Stored records:
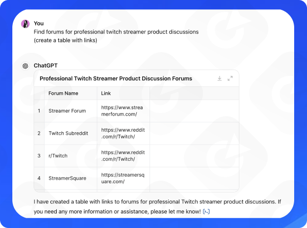Screen dimensions: 307x228
Task: Click the download table icon
Action: point(220,78)
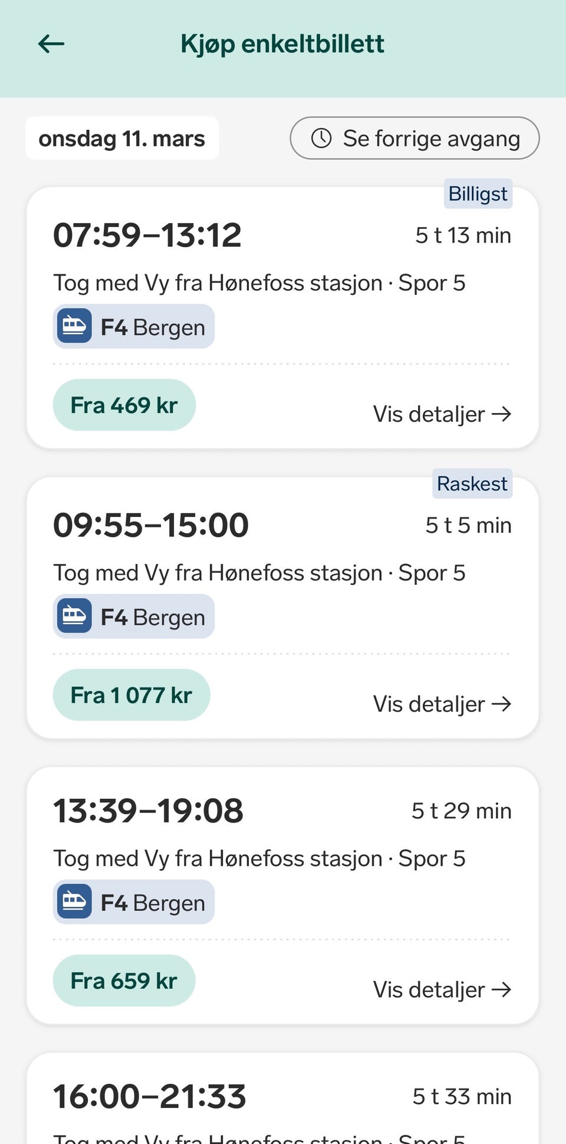The image size is (566, 1144).
Task: Show details for the 07:59–13:12 departure
Action: pos(442,414)
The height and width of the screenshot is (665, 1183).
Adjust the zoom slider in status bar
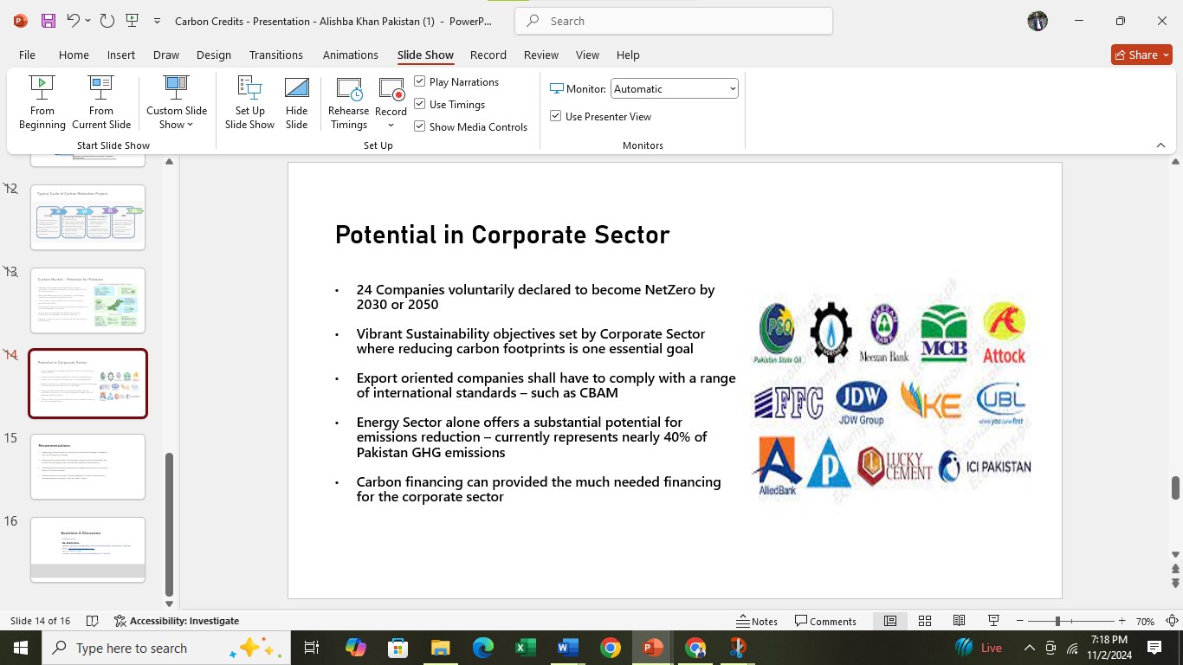1057,621
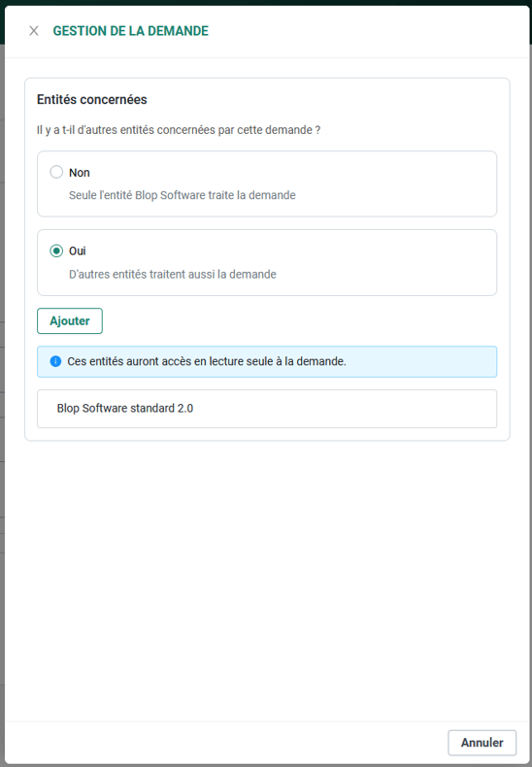Click 'D'autres entités traitent aussi la demande'
This screenshot has height=767, width=532.
pos(173,274)
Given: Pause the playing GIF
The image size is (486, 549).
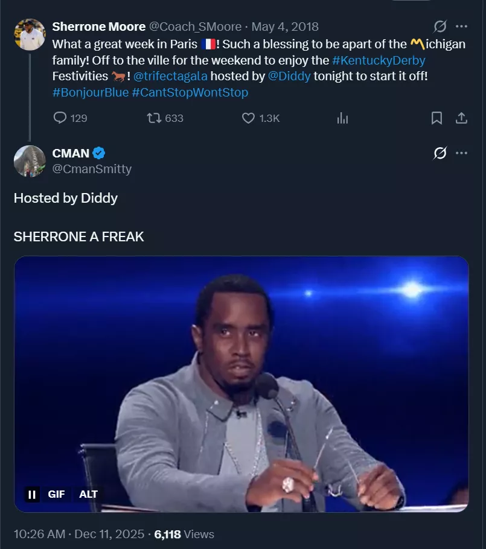Looking at the screenshot, I should pyautogui.click(x=33, y=495).
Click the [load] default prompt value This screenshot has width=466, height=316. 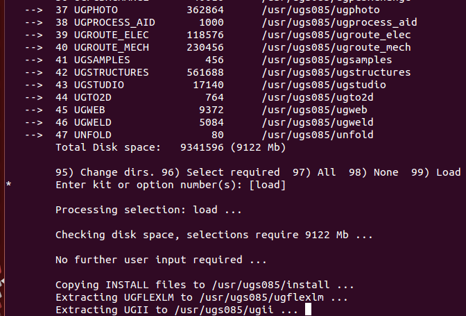coord(268,185)
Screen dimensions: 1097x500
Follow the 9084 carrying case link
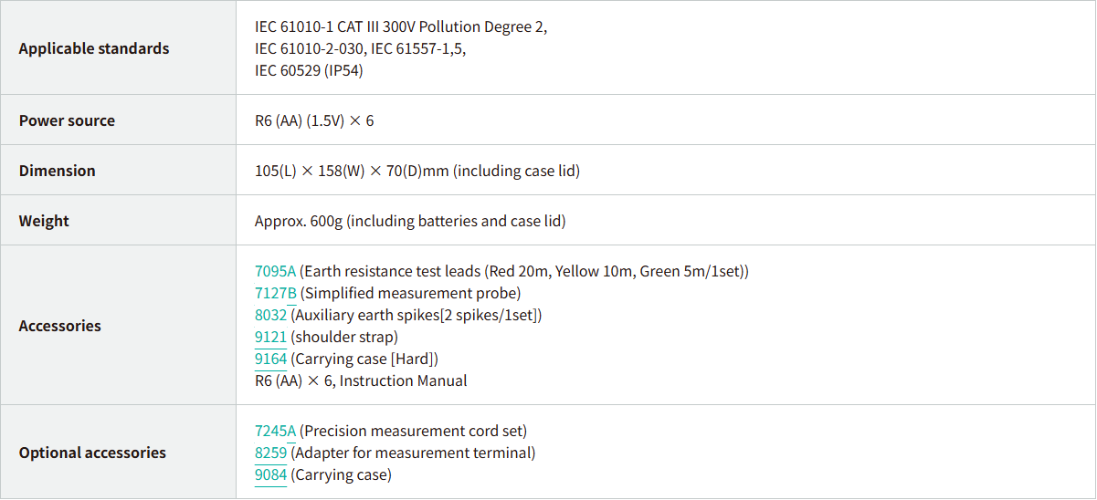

_What the task requires_: Write back the stretch of lines above that begins with the line holding "Adjust the zoom slider in status bar" and ends with the line holding "Given: Pause the playing GIF", both included, exactly as written. Pictures stay out.

_Answer section_:
Adjust the zoom slider in status bar
1057,621
Click 'D'autres entités traitent aussi la demande'
This screenshot has height=767, width=532.
pos(173,274)
Given: Pause the playing GIF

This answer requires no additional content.